One of our two interns from this summer, Asher Harvey-Smith, described the work that he did during his internship; he started by implementing an extension to import data from text files as character matrices, then he addressed some issues in the Jupyter kernel that he found while writing some notebooks to teach linear algebra to other students at his university. Since returning to University he has seen great benefit to teaching an already familiar topic re-framed with the APL notation, and he anticipates a great opportunity using APL in that way for teaching in the future.

Asher Harvey-Smith relays his experiences teaching APL to fellow university students

Reflecting Mark Wolfon’s message yesterday, Stefan Kruger demonstrated an interface between Dyalog and Kafka, a publish-subscribe message streaming platform for managing inter-process communications in complex systems. In a modern, distributed, micro-service landscape, it is often the language of choice and, as Stefan sees it, if Dyalog can talk to Kafka then it can talk to anything that Kakfa talks to.

One issue raised in Stefan’s talk was that he had to leave APL and write a thin wrapper in C# to talk to the .NET Kafka client. John Daintree explained that this is because of a feature of C# called “generics” – generic methods and classes. If you live in C# world you probably already know about generics, and if not then you just might benefit from some awareness as many .NET packages in NuGet are only accessible using generics. Today that might require some C# code, but soon it will be all possible from APL.

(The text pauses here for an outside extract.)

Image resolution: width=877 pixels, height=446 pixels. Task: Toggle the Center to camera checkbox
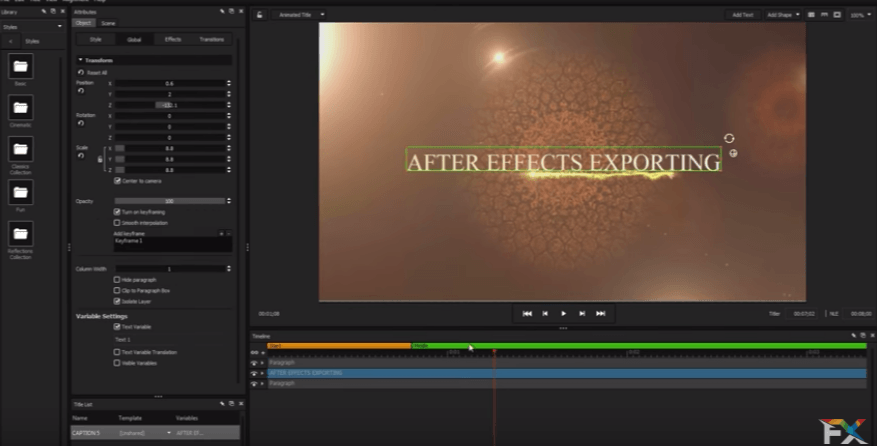point(117,181)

When using the key operator () to do things with grouped data, it can be awkward to deal with absent values, sort the result, or query only a subset of the data. Adám Brudzewsky’s proposal for an array left operand that specifies the “dictionary” to key addresses all of these issues. The main issue currently is that this derived function returns a nested vector of grouped items, and the user must then apply their function on each grouping, but he had ideas on how to recognise and optimise this pattern.

Uncle Andy (Shiers) returned to the fireside (with great effect thanks to Jason!) to tell us about some of the backroom processes and lesser-known features and aspects of Dyalog. While a heartfelt goodbye to Geoff Streeter (who retired earlier this year) was garnished with a story about his erratic driving, we got some very useful advice about making lightweight Dyalog docker containers by removing help and sample workspaces. We also learned that 819⌶ is being removed in version 20.0 (use ⎕C instead!) and that version 19.0 will be the last version produced for intel-based macOS. He also introduced us to the new QA dev, Aarush, who we all had the pleasure to meet for the first time in person this week!